→ **Exercise 1**:
In the forum thread about preparing betta water, reproduce word for word the passage from "Another betta tank" up to and including "be equally careful.".
→ **Exercise 2**:
In the forum thread about preparing betta water, which water conditioner does Damon say he is using right now?

→ **Extract to read**:
# How do you prepare your water?



## VWs and Fish (Jan 24, 2005)

So what does everyone do to prepare their betta's water?

I'm just curious how/what everyone does/uses to make the tap water safe for their betta's?


----------



## Jobrien323 (Jan 19, 2005)

I have a 5 gallon bucket that I fill with tap water after every water change. I have an airstone in the bucket to circulate the water. 

I then use this to do the weekly water change


----------



## MB75 (Jan 24, 2005)

I have several betta tanks with different species so I prepare the water for each one in a bit different way.

My biggest betta splendens tank is about 30 gallons. There are multiple adult females in there with one adult male and several young betta splendens of both sex. Also 11 dwarf rasboras and 8 corydoras. With a sand bottom I do not need to clean the bottom so I just siphon the water out with a hose, and then attach the hose to a tap and slowly add new water of the same temperature to the aquarium straight from the tap. While the water is slowly running to the tank I add some AquaSafe and some peat extract.

Another betta tank of mine is about 16 gallons and there are 7 individuals of a wild betta species there. They are quite demanding fish to keep. So I siphon the water out and then run new water from the tap (the same temperature as in the tank)  to a couple of buckets. I add AquaSafe, peat exctract and pH-minus, let the water stand a while and then carefully add it to the tank.

The third betta tank is about 10 gallons and inhabited by a wild mouthbrooding species. Here I do the same as for the 16-gallon tank except that this species is not that sensitive so you do not need to be equally careful.

The fourth betta tank is a 10-gallon spawning tank. This is where betta splendens spawn and the fry lives until they are big enough to move to the 30-gallon tank. I use a very small hose both to siphon the old water out and the new in. I prepare the new water as explained above except that I use plenty of peat extract for fry. Then I let it run to the tank very slowly, siphoning through a very small hose. I am trying to minimize the water parameters and temperature changes with fry.

Then there are also some 2,5-gallon tanks for single adult betta splendens males. These go through water change very often and almost all the water is changed. The new water is prepared with AquaSafe and some Peat Extract.

The three other tanks (70 gallons, 50 gallons, and another 30 gallons) are done like the 30-gallon described above. But they are not solely betta tanks though there is yet another wild betta species there.


----------



## Damon (Jan 18, 2005)

Fill a 7 gallon bucket, add water conditioner (i'm using stress coat right now). Let sit in fishroom overnight.


----------



## thatsfishy (Jan 18, 2005)

→ **Extracted material**:
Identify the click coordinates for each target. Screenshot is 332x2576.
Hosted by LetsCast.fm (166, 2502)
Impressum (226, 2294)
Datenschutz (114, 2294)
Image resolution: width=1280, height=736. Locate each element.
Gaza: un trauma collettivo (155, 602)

==

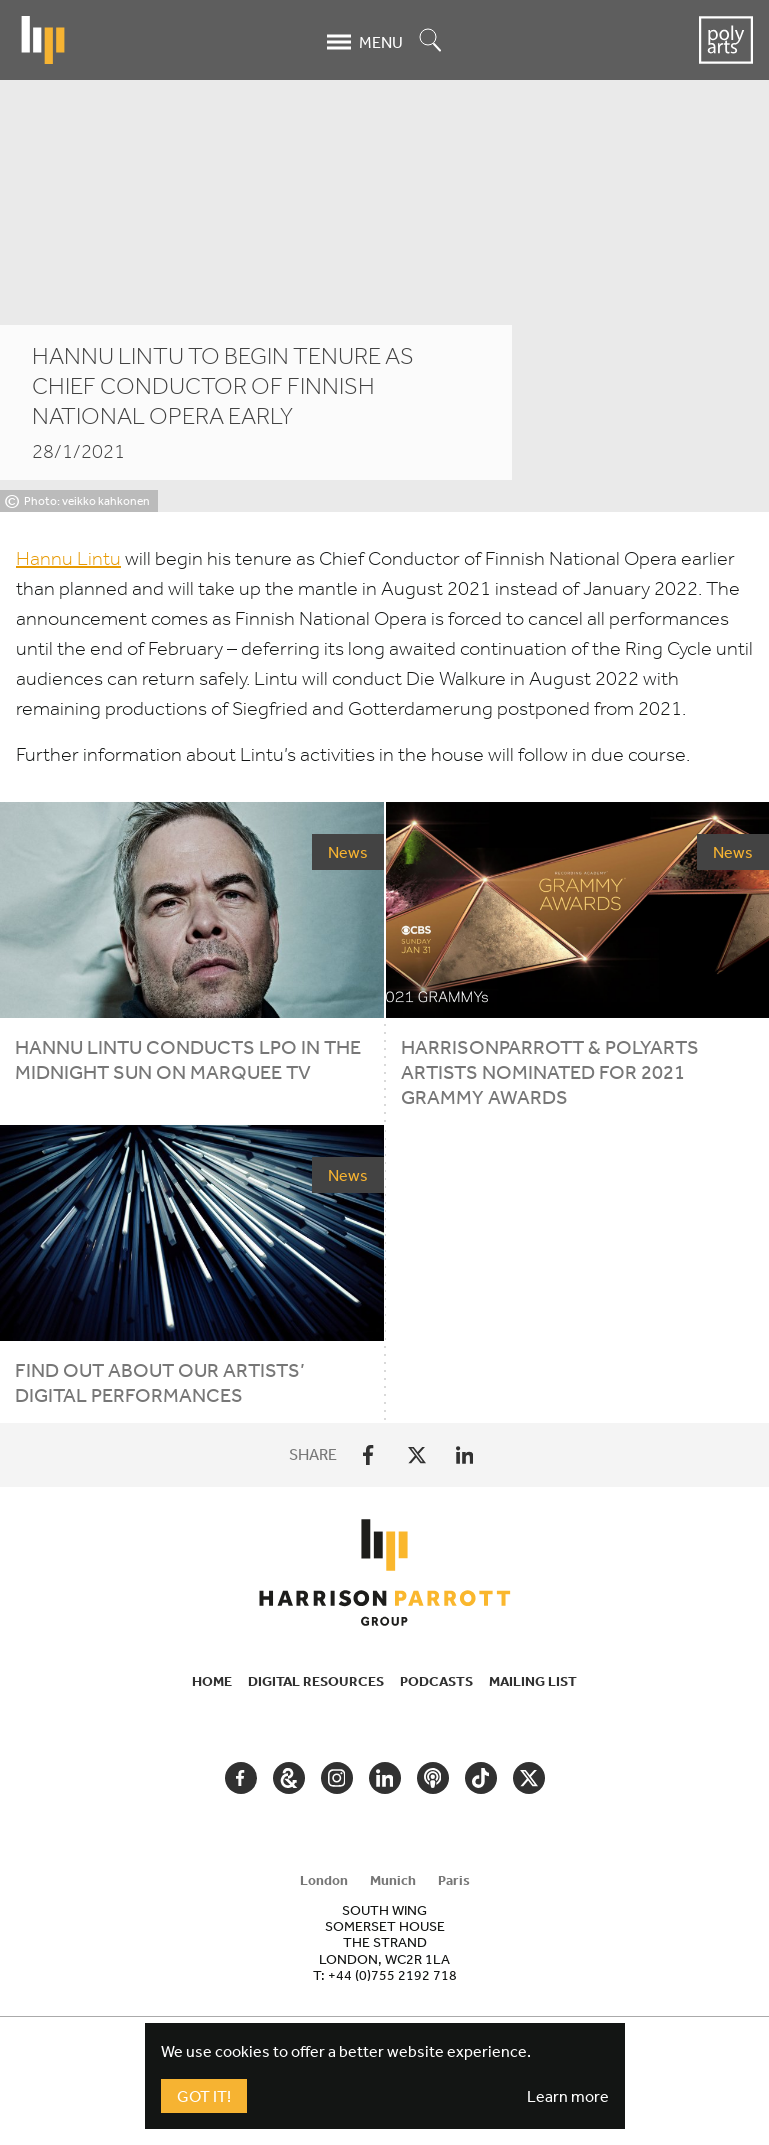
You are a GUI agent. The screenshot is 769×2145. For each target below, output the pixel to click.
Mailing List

* * *

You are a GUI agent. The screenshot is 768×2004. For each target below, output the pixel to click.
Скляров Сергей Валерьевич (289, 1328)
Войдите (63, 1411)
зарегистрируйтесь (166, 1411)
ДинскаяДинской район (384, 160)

→ **Correct answer 1**:
Another betta tank of mine is about 16 gallons and there are 7 individuals of a wild betta species there. They are quite demanding fish to keep. So I siphon the water out and then run new water from the tap (the same temperature as in the tank)  to a couple of buckets. I add AquaSafe, peat exctract and pH-minus, let the water stand a while and then carefully add it to the tank.

The third betta tank is about 10 gallons and inhabited by a wild mouthbrooding species. Here I do the same as for the 16-gallon tank except that this species is not that sensitive so you do not need to be equally careful.

→ **Correct answer 2**:
Stress coat.